Module Learning Outcomes
1) Understand, discuss and be able to critically evaluate the issues involved in sourcing, preparing and making available data for analysis (Data harvesting).
Knowledge and Understanding
2) Systematically understand the concepts that underpin data mining and be able to apply relevant tools and techniques to solve complex problems.
Knowledge and Understanding
Application
3) Critically evaluate data mining approaches in the context of Business data and be able to select the most appropriate tools and techniques for analysis of complex issues.
Analysis
Reflection
4) Critically identify and discuss appropriate strategies for modelling and analysing business data. Knowledge and Understanding
Problem solving
Module Indicative Content
This module will examine the issues involved in selecting data for analysis in the context of Business data and Big Data and will consider whether and how techniques associated with Data Mining can be used to enhance business functions.
Topics covered will include:
- The definition of data harvesting and its relevance in a Big Data context
- Data preparation in a Business Data context (gathering and validating data, and evaluating the quality of the data)

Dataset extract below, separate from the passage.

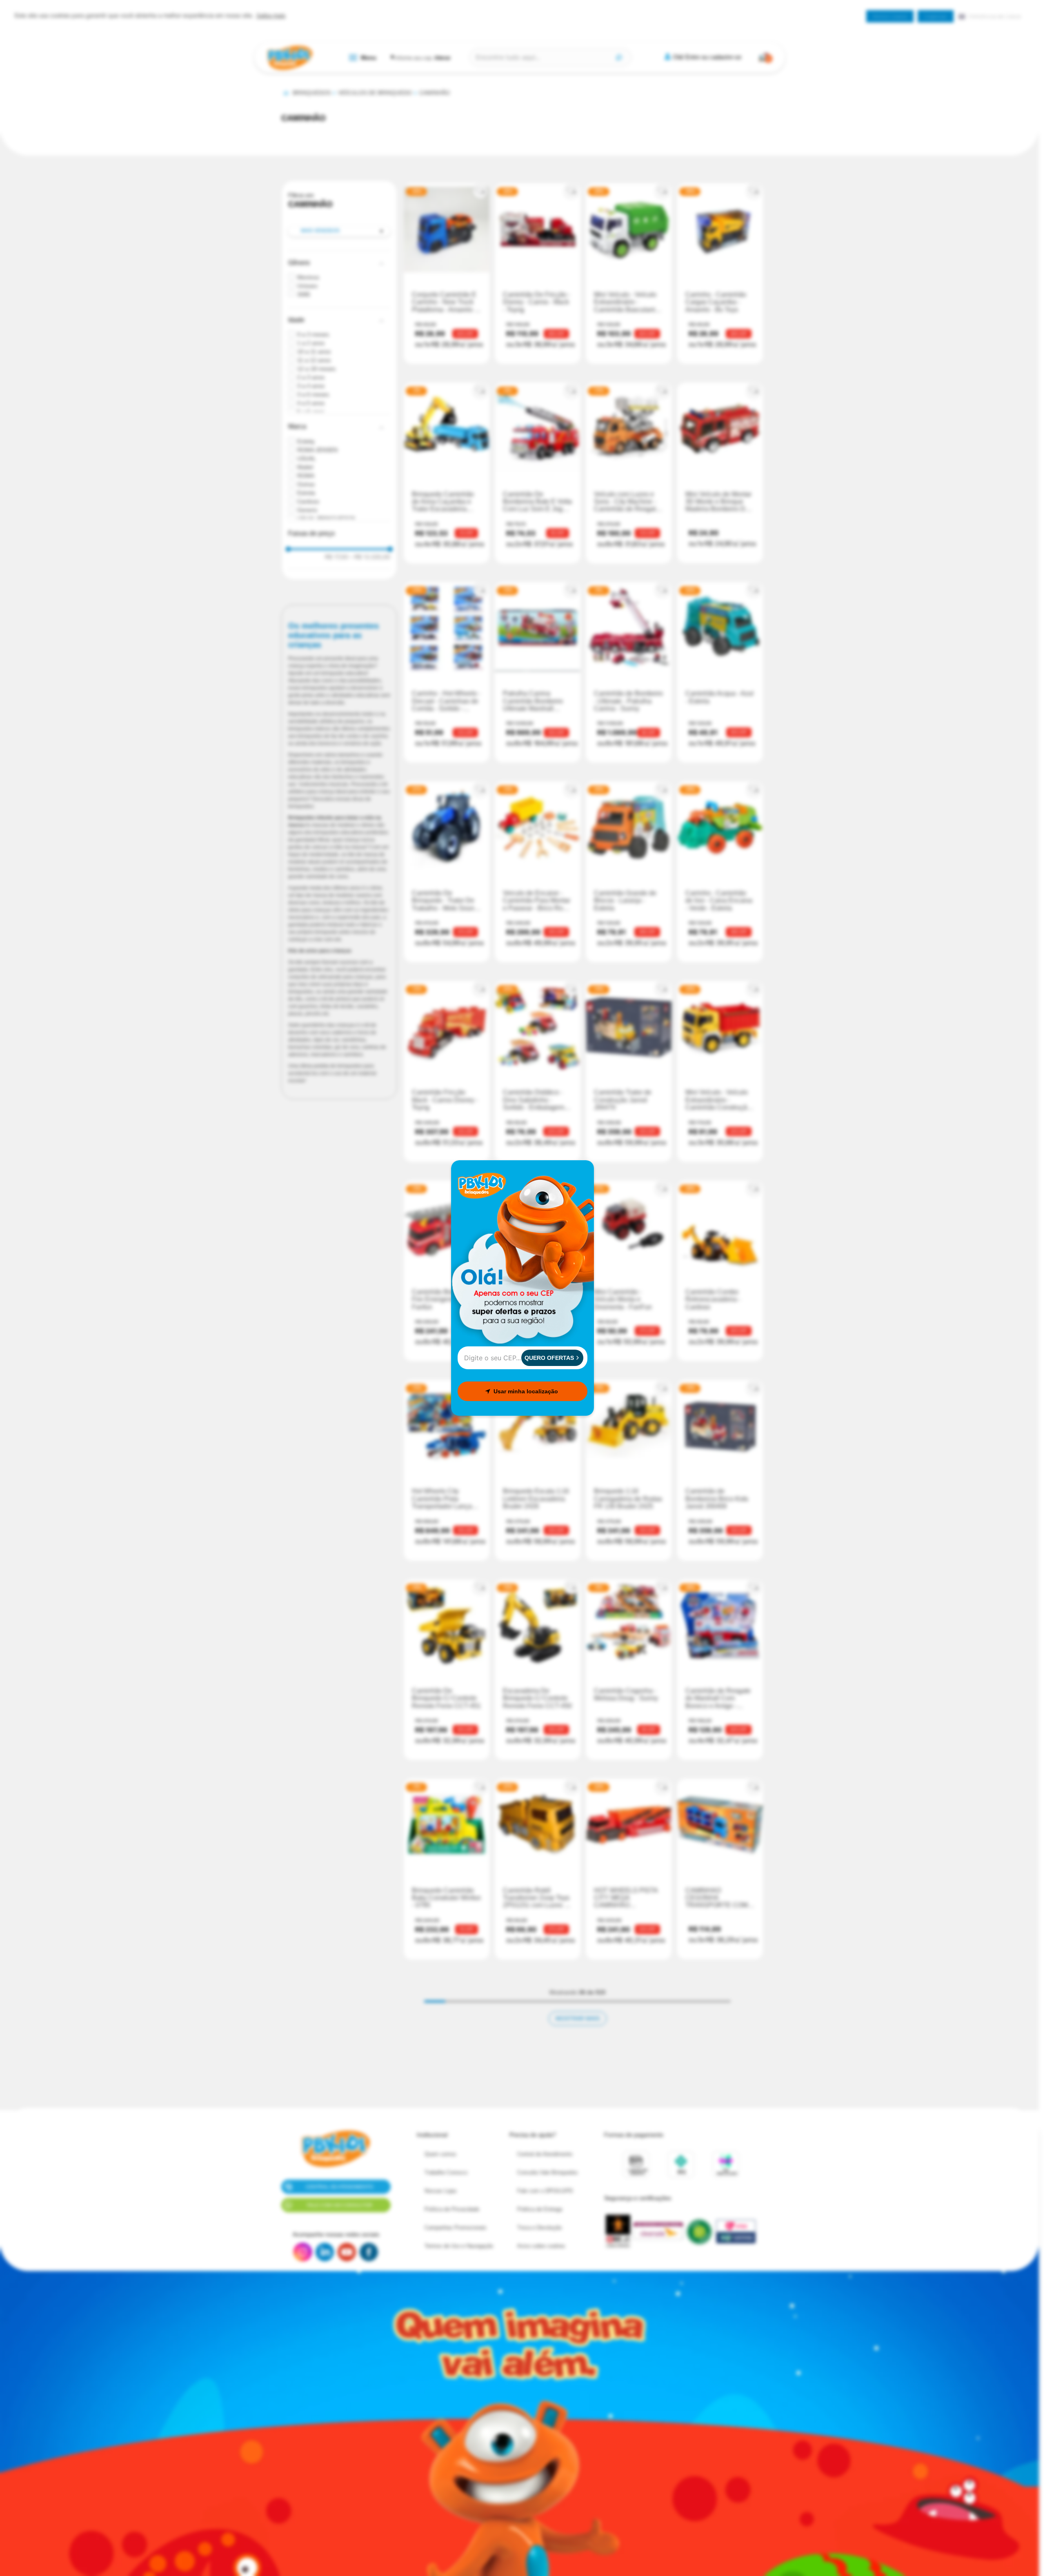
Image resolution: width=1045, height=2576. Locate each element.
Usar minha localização (526, 1391)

- Identifying analysis requirements in a Business context
- Concepts that underpin data mining
- Tools and techniques for data mining
- Evaluation of tools and techniques and suitability for use in specified contexts
- Introduction to Business Data Analytics
- Data Analytics Lifecycle
- Clustering
- Association Rules
- Regression
- Classification
- Time Series Analysis
- Text Analysis
- Data visualisation techniques
Module Additional Assessment Details
100% coursework
Practical element weighted at 50%: application of data mining tools and techniques in a data mining environment, using for example the Weka data mining tool or similar (Learning Outcomes 1 and 2).
Report: a Management style report weighted at 50%, based on a scenario, which identifies the issues involved in data harvesting and data modelling which makes recommendations on the use of these areas in the context of the scenario. Word limit, 1,500 words (Learning Outcomes 1, 3 and 4).
Module Learning Strategies
The module uses 12 hours of formal lectures, and 24 hours of workshop based teaching which will include practical work, seminars and theoretical material. Extensive use is made of the VLE and of formative assessment.
Module Texts
Note that all the texts listed here are available through the university e-books service. It is not expected that students will buy these texts. The nature of the subject means that these texts will be constantly updated.
The following is sourced from the University Library
Dean J., (2014), Big Data, Data Mining and Machine Learning, John Wiley & Sons , ISBN 9781118920395.
Ahlemeyer-Stubbe A. et al, (2014), A Practical Guide to Data Mining for Business and Industry, John Wiley & Sons, ISBN 1119977134.
Krishnan, K. (2013), Data Warehousing in the Age of Big Data, Morgan Kaufmann, ISBN 9780124059207.
Russell, M. A., (2013), Mining the Social Web Reilly, O’Reilly, ISBN 9781449368227.
Dietrich, D. et Al. , (2015), Data Science and Big Data Analytics: Discovering, Analyzing, Visualizing and Presenting Data, John Wiley & Sons, ISBN-13: 978-1118876138.
Holmes, D. E. (2017), Big Data: A Very Short Introduction (Very Short Introductions), OUP Oxford, ISBN-10: 0198779577.
Module Resources
Open source data analytics tools such as
WEKA
Module Special Admissions Requirements
None
Web Descriptor
The module will introduce you to the issues involved in identifying business data for analysis and modelling and will look at data mining in the context of Big Data and Business Data and will give you hands on experience of working with data mining tools and techniques.
Module Learning Strategies
The module uses 13 hours of formal lectures, and 26 hours of workshop based teaching which will include practical work, seminars and theoretical material. Extensive use is made of the VLE and of formative assessment.